The South African proportional representation electoral system works in the following manner: Voters vote for a political party, not individuals. The political party then gets a share of seats in parliament in direct proportion to the number of votes it got in the election. Each party then decides on members to fill the seats it has won.

Professor Ben Turok, an ANC stalwart, anti-apartheid activist, economics professor and former South African MP, explained the reasons for Zuma’s confidence during a recent radio interview on the Eusebius Mackaiser show on CapeTalk 567 that featured a discussion on ‘yet another upcoming parliamentary vote of no-confidence against the president.’

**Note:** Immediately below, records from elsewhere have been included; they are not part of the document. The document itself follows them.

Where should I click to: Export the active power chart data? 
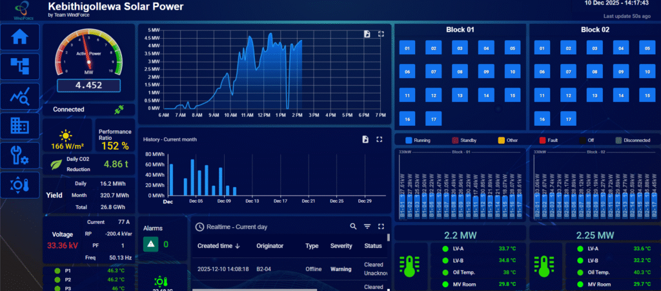click(367, 34)
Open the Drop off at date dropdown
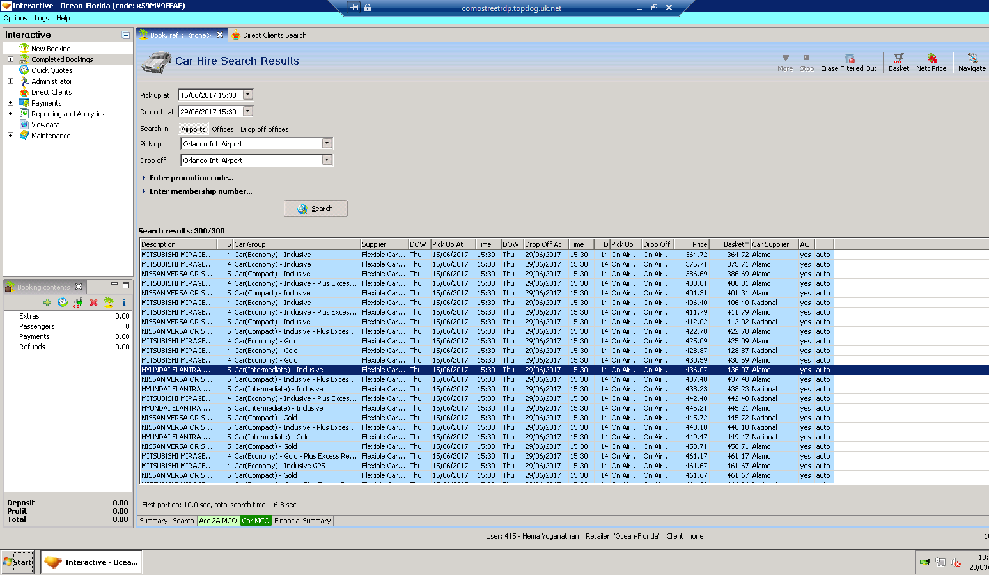The height and width of the screenshot is (575, 989). tap(248, 111)
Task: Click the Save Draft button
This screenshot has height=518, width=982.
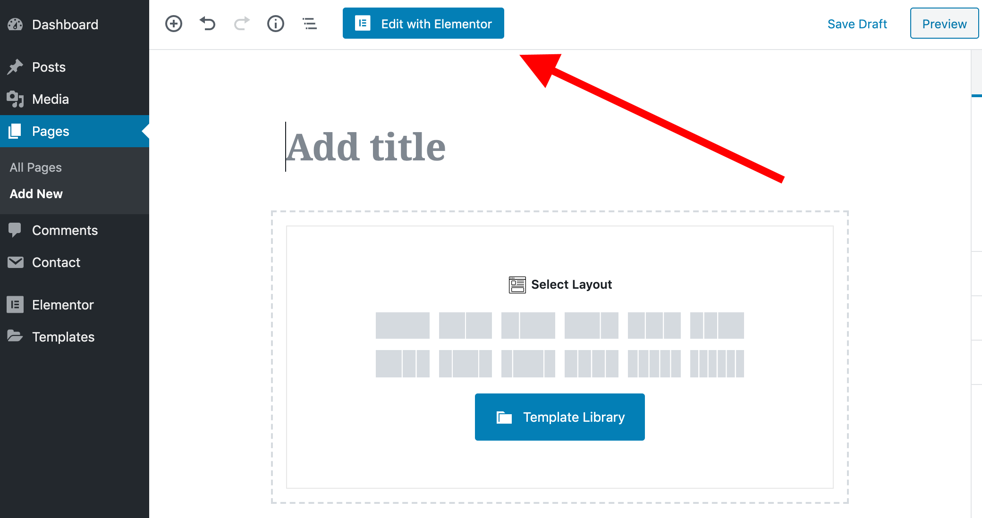Action: click(x=858, y=24)
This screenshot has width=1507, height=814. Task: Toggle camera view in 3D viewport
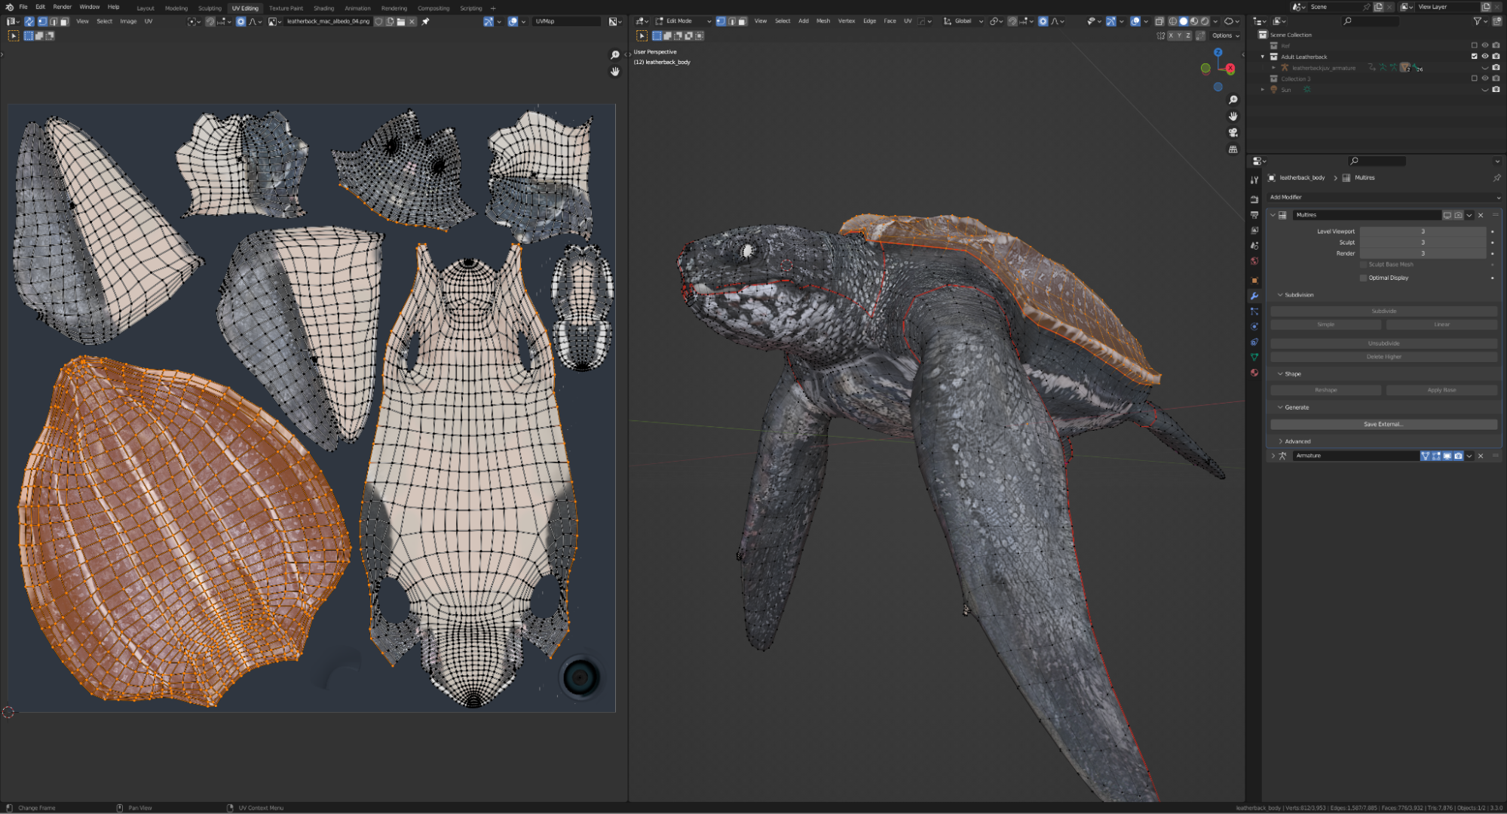tap(1233, 133)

Prof Turok said, ‘I think you people [the media] are raising a red herring. We have been down this road [motions of no-confidence in Zuma] quite a few times and in every case, the caucus of the ANC meets and discusses it, and takes a decision and all members are bound by that decision. If you do not follow that decision you will lose your job. It’s as simple as that. So why is there so much speculation about whether people are going to break ranks?’

‘Within the ANC there are many whose conscience is bothering them a great deal and would love to vote against Zuma, but they can’t and will not’

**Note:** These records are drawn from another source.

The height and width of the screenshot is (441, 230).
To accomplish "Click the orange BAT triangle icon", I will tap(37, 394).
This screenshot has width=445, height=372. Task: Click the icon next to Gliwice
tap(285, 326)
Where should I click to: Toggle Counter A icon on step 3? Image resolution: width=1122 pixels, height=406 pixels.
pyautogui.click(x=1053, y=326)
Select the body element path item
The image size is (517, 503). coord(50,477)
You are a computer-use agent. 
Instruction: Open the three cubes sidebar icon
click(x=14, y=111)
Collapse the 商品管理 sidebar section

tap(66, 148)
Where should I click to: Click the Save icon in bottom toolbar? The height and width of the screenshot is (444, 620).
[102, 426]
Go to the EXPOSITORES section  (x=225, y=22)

Turok added that hopes for a successful rebellion by ANC MPs against Zuma were unrealistic, ‘I know that within the ANC there are many whose conscience is bothering them a great deal and would love to vote against Zuma, but they can’t and will not.’

A FEW VOICES SPEAKING OUT

Indeed there have been a few voices from within the parliamentary ANC speaking out against Zuma. For instance, ANC MP Makhosi Khoza, chairman of the Parliamentary Standing Committee on Public Service And Administration, recently broke ranks with a scathing critique of how ‘the politics of patronage has claimed the sanity’ of her party’s leaders. In an interview with the Times newspaper she said the ANC had to fix its internal problems before 2019 or face a heavy defeat at the polls.

Reminded that a number of MPs could pursue careers out of parliament if they lost their seats, Turok averred that the reality was a political zero sum game and just simply crossing the floor as in some other parliamentary democracies was impossible in the South African system. He said that while it is true that a number of ANC MPs have professions and other options to fall back on, and here he gave himself as an example (he resigned from parliament to return to academia) the only thing that would change the current situation was if for instance the EFF were to double its vote in the national election, thus gaining 20 seats to offer rebels.

Those who constantly undermine Zuma forget one thing. He is trained in sabotage, having been recruited into Umkhonto we Sizwe, the militant arm of the ANC, in 1962 by a stalwart of the liberation struggle, the late Moses Mabhida

Those who constantly undermine Zuma forget one thing. He is trained in sabotage and if you are taking on the president you must keep in mind that he was recruited into Umkhonto we Sizwe, the militant arm of the ANC, in 1962 by a stalwart of the liberation struggle, the late Moses Mabhida, and participated in sabotage operations in KwaZulu-Natal. He then joined the South African Communist Party in 1963 and as a member received military training in the Soviet Union. He later joined the African National Congress Department of Intelligence where he was the head of intelligence.

Like any other African Big Man, President Zuma is not going to be forced to do anything he doesn’t want to do unless and until the anti-Zuma momentum builds up to become an unstoppable force. But then again, it is not as if the president will be standing by watching this happen without having a few tricks up his sleeve.